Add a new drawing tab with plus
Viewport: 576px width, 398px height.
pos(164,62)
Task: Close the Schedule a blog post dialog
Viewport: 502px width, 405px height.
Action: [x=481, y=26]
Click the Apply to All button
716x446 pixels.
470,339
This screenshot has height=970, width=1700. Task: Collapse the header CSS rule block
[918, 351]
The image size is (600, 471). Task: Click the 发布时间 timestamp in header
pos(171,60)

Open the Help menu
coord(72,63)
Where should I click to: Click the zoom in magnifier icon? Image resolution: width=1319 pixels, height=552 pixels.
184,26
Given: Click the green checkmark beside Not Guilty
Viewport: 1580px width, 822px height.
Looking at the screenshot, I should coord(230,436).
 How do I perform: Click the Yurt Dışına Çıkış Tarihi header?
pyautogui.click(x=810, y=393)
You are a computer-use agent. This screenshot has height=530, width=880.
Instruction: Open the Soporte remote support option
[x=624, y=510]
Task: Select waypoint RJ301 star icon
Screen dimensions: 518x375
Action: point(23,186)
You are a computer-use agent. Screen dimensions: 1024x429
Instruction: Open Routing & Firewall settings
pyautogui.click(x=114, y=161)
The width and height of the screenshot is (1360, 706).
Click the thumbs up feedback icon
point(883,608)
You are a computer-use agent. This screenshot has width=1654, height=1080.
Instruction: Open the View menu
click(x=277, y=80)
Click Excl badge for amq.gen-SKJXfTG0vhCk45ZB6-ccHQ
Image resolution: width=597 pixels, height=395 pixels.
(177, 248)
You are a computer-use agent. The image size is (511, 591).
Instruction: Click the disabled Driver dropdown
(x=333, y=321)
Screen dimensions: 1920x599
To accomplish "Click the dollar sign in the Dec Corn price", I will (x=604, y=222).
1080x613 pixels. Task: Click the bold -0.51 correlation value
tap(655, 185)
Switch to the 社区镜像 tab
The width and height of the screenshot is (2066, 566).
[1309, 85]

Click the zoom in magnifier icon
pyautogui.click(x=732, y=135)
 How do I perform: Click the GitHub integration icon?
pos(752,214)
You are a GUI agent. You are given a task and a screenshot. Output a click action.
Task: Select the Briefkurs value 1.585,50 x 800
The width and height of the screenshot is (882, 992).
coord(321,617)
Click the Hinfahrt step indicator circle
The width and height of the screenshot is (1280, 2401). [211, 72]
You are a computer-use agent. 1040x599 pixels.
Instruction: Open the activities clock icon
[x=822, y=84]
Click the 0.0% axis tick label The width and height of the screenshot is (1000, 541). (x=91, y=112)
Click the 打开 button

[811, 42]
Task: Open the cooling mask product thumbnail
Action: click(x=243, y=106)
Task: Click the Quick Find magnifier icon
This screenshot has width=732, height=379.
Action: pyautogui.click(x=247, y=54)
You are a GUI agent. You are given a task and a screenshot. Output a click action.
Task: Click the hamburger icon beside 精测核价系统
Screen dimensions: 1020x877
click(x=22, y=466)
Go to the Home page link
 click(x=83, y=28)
══════════
Brief ::
All of the data, start to finish: please output it exactly.

Exercise answer ::
Add a new drawing tab with plus
Viewport: 576px width, 398px height.
pos(164,62)
Task: Close the Schedule a blog post dialog
Viewport: 502px width, 405px height.
Action: [x=481, y=26]
Click the Apply to All button
716x446 pixels.
470,339
This screenshot has height=970, width=1700. Task: Collapse the header CSS rule block
[918, 351]
The image size is (600, 471). Task: Click the 发布时间 timestamp in header
pos(171,60)

Open the Help menu
coord(72,63)
Where should I click to: Click the zoom in magnifier icon? Image resolution: width=1319 pixels, height=552 pixels.
184,26
Given: Click the green checkmark beside Not Guilty
Viewport: 1580px width, 822px height.
Looking at the screenshot, I should coord(230,436).
 How do I perform: Click the Yurt Dışına Çıkış Tarihi header?
pyautogui.click(x=810, y=393)
You are a computer-use agent. This screenshot has height=530, width=880.
Instruction: Open the Soporte remote support option
[x=624, y=510]
Task: Select waypoint RJ301 star icon
Screen dimensions: 518x375
Action: point(23,186)
You are a computer-use agent. Screen dimensions: 1024x429
Instruction: Open Routing & Firewall settings
pyautogui.click(x=114, y=161)
The width and height of the screenshot is (1360, 706).
Click the thumbs up feedback icon
point(883,608)
You are a computer-use agent. This screenshot has width=1654, height=1080.
Instruction: Open the View menu
click(x=277, y=80)
Click Excl badge for amq.gen-SKJXfTG0vhCk45ZB6-ccHQ
Image resolution: width=597 pixels, height=395 pixels.
(177, 248)
You are a computer-use agent. The image size is (511, 591).
Instruction: Click the disabled Driver dropdown
(x=333, y=321)
Screen dimensions: 1920x599
To accomplish "Click the dollar sign in the Dec Corn price", I will (x=604, y=222).
1080x613 pixels. Task: Click the bold -0.51 correlation value
tap(655, 185)
Switch to the 社区镜像 tab
The width and height of the screenshot is (2066, 566).
[1309, 85]

Click the zoom in magnifier icon
pyautogui.click(x=732, y=135)
 How do I perform: Click the GitHub integration icon?
pos(752,214)
You are a GUI agent. You are given a task and a screenshot. Output a click action.
Task: Select the Briefkurs value 1.585,50 x 800
The width and height of the screenshot is (882, 992).
coord(321,617)
Click the Hinfahrt step indicator circle
The width and height of the screenshot is (1280, 2401). [211, 72]
You are a computer-use agent. 1040x599 pixels.
Instruction: Open the activities clock icon
[x=822, y=84]
Click the 0.0% axis tick label The width and height of the screenshot is (1000, 541). (x=91, y=112)
Click the 打开 button

[811, 42]
Task: Open the cooling mask product thumbnail
Action: click(x=243, y=106)
Task: Click the Quick Find magnifier icon
This screenshot has width=732, height=379.
Action: pyautogui.click(x=247, y=54)
You are a GUI agent. You are given a task and a screenshot. Output a click action.
Task: Click the hamburger icon beside 精测核价系统
Screen dimensions: 1020x877
click(x=22, y=466)
Go to the Home page link
 click(x=83, y=28)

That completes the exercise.